Other cases hang in the balance. Lawyers for Mr. Skilling have asked a federal appeals court to release him from prison. Lawyers for Joseph L. Bruno, a Republican and former majority leader of the New York State Senate found guilty of fraud last year, are preparing an appeal of his verdict while the Justice Department decides how to proceed.
Last week, lawyers for David Zachary Scruggs asked a federal judge in Mississippi to vacate his conviction relating to a judicial bribery schemeinvolving him and his former law partner and father, the well-known trial lawyer Richard F. Scruggs. (The younger Mr. Scruggs served a 14-month prison term; his father is serving a seven-year sentence.)
A spokeswoman at the Justice Department declined to discuss the agency’s position on honest services prosecutions. But legal experts say the narrowed scope of the law will not prevent the government from prosecuting financial crimes. Federal prosecutors still have an array of tools to pursue corporate and political corruption, including wire fraud and mail fraud statutes as well as sections of the Sarbanes-Oxley Act of 2002.
“The honest services statute is just one arrow in the government’s quiver,” said David Z. Seide, a lawyer at Curtis, Mallet-Prevost, Colt & Mosle in Washington. “But we’re already seeing the Skilling decision have a real-world effect, and the Justice Department has been and will be more cautious in bringing these cases.”
Senior Justice Department officials in Washington played an active role in determining the fate of the Westar prosecution, according to two people with direct knowledge of the case who spoke on the condition of anonymity because they were not authorized to speak about it.
The government had particular concerns about the nearly seven-year-old Westar indictments in light of the Supreme Court’s ruling, these people said.
The case against two former Westar executives, David C. Wittig and Douglas T. Lake, was set to go to trial for a third time on Sept. 20. The two men were New York investment bankers who had moved to Kansas to take senior posts at Westar, based in Topeka.
In December 2003, the government indicted the two on charges that they had looted the company by, among other means, using corporate aircraft for personal use and failing to disclose it to securities regulators.
After a mistrial in 2004, a jury convicted Mr. Wittig and Mr. Lake in September 2005. A judge sentenced Mr. Wittig to 18 years in prison and Mr. Lake to 15 years. The two appealed, and a federal appeals court judge in Denver threw out their convictions in January 2007 on the grounds that prosecutors had failed to prove their case.

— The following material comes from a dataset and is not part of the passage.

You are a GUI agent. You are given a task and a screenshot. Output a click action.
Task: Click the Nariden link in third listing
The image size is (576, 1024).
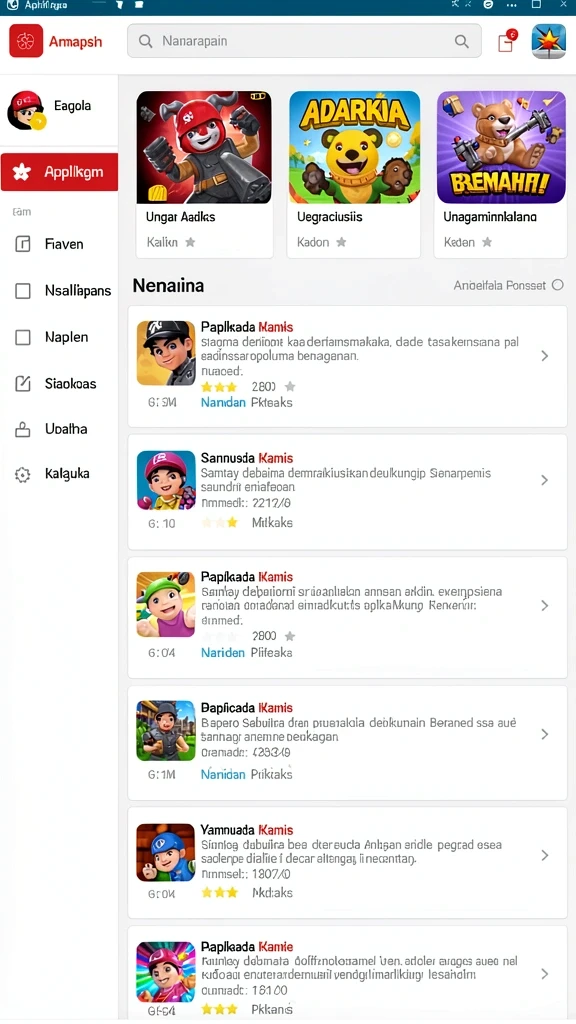click(x=223, y=652)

The dismissal allowed for a retrial on the narrow grounds of conspiracy and circumventing internal controls, and the federal prosecutors in Kansas decided to try them a third time.
Last month, a team of seven lawyers representing Mr. Wittig and Mr. Lake met with federal prosecutors in Washington. Lanny A. Breuer, head of the Justice Department’s criminal division, took part in the 90-minute meeting at which the effect of the Supreme Court’s ruling on the case was discussed at length, according to two people in attendance who spoke on the condition of anonymity because they were not authorized to discuss the meeting.
The legal travails of the two former Westar executives are not over, however. The company says it will pursue civil claims against the two men in an arbitration proceeding seeking to recover the expenses it has incurred paying their legal bills.